Tausende Datensätze, einschließlich PII, online offengelegt
- Die Datenbank des in New Jersey ansässigen Healthtech-Unternehmens ESHYFT war ohne Passwortschutz öffentlich zugänglich. Das Unternehmen verbindet über eine mobile App-Plattform Gesundheitseinrichtungen und Pflegekräfte.
- Die offengelegte Datenbank umfasste 86.341 Datensätze mit einer Gesamtgröße von 108,8 GB. Enthalten waren unter anderem Profilfotos von Nutzern, Schichtprotokolle, berufliche Zertifikate, Arbeitsverträge und Lebensläufe.
- Einige Dokumente enthielten auch medizinische Unterlagen mit Diagnosen, Rezepten und Behandlungsinformationen, was möglicherweise gegen HIPAA-Vorgaben verstößt.

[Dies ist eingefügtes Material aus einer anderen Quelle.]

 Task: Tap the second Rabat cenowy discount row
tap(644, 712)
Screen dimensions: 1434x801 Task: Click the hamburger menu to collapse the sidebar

- Die Datenbank scheint ESHYFT zu gehören; nach der Entdeckung wurde das Unternehmen benachrichtigt, und einen Monat später wurde der Zugriff eingeschränkt.
Rolle und Bedeutung von ESHYFT
- ESHYFT bietet eine mobile Plattform, die Gesundheitseinrichtungen und Pflegekräfte miteinander verbindet, und ist in 29 Bundesstaaten aktiv.
- Die App ermöglicht es Pflegekräften, Schichten passend zu ihrem eigenen Zeitplan auszuwählen, und bietet Gesundheitseinrichtungen verifiziertes Pflegepersonal.
- Im Google Play Store wurde die App mehr als 50.000 Mal heruntergeladen.
Risiken durch die Offenlegung personenbezogener Daten
- Die Offenlegung personenbezogener Daten (PII), von Gehaltsinformationen und Beschäftigungsverläufen kann sowohl für Einzelpersonen als auch für Arbeitgeber erhebliche Risiken und Schwachstellen schaffen.
- Werden Informationen wie Ausweisdaten und Adressen kombiniert, können Cyberkriminelle Identitätsdiebstahl oder Finanzbetrug begehen.
- Die offengelegten Informationen könnten für Phishing-Kampagnen missbraucht werden, um Betroffene zu weiteren persönlichen oder finanziellen Angaben zu verleiten.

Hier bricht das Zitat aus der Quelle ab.